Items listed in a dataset
=== Begin Enclosure ===

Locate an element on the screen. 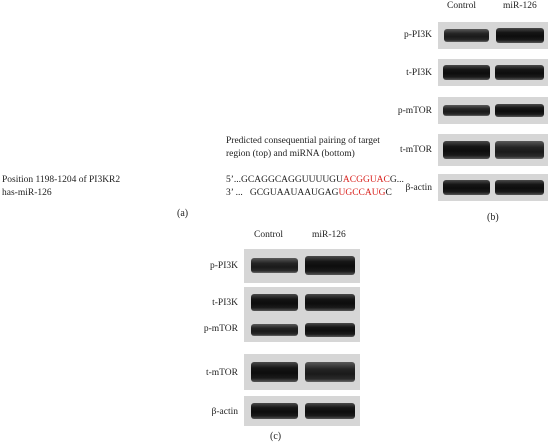  b-row-label: p-PI3K is located at coordinates (418, 35).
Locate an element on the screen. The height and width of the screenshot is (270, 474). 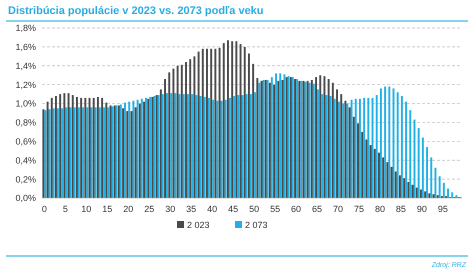
x-tick-label: 10 is located at coordinates (86, 209).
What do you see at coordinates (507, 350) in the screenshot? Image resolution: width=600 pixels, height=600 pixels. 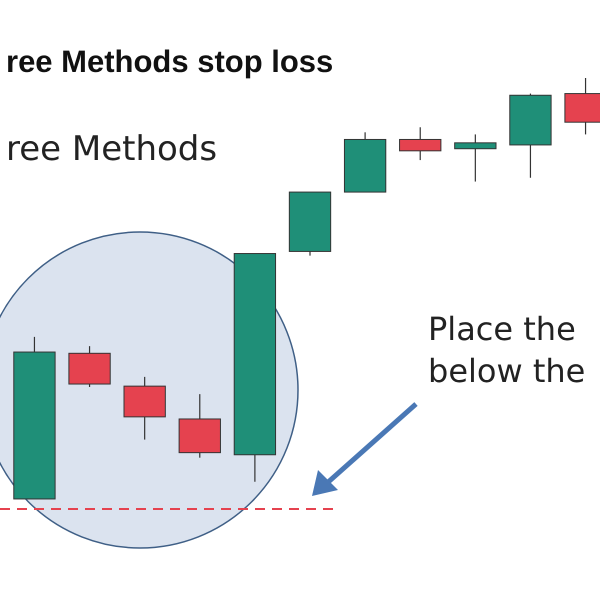 I see `annotation: Place the below the` at bounding box center [507, 350].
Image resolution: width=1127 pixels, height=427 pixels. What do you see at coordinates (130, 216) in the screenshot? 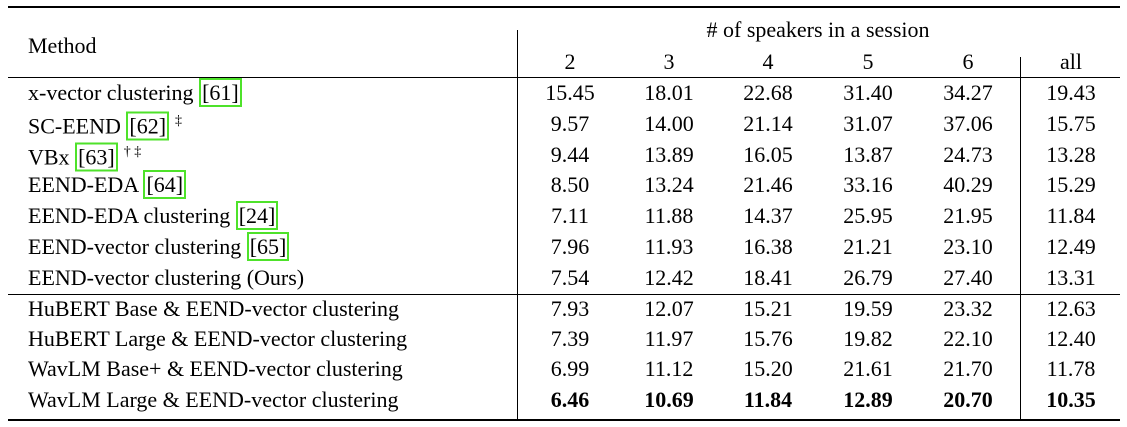
I see `method-name: EEND-EDA clustering` at bounding box center [130, 216].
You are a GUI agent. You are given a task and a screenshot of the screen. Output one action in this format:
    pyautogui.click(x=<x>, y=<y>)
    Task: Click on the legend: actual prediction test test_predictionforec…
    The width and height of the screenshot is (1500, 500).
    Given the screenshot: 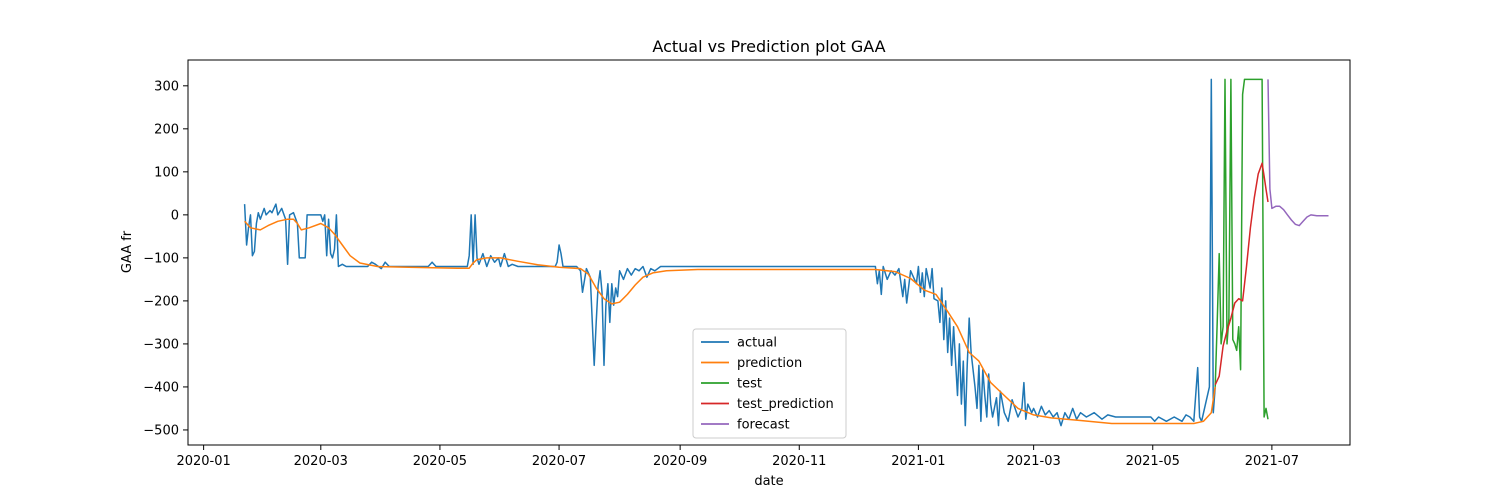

=== End Enclosure ===

**WHAT THE TASK ASKS:**
Repeat the rows between the line containing "Image resolution: width=1127" and the line containing "center [130, 216].", inclusive, leaving out the pictures.

**WRITTEN SOLUTION:**
Image resolution: width=1127 pixels, height=427 pixels. What do you see at coordinates (130, 216) in the screenshot? 
I see `method-name: EEND-EDA clustering` at bounding box center [130, 216].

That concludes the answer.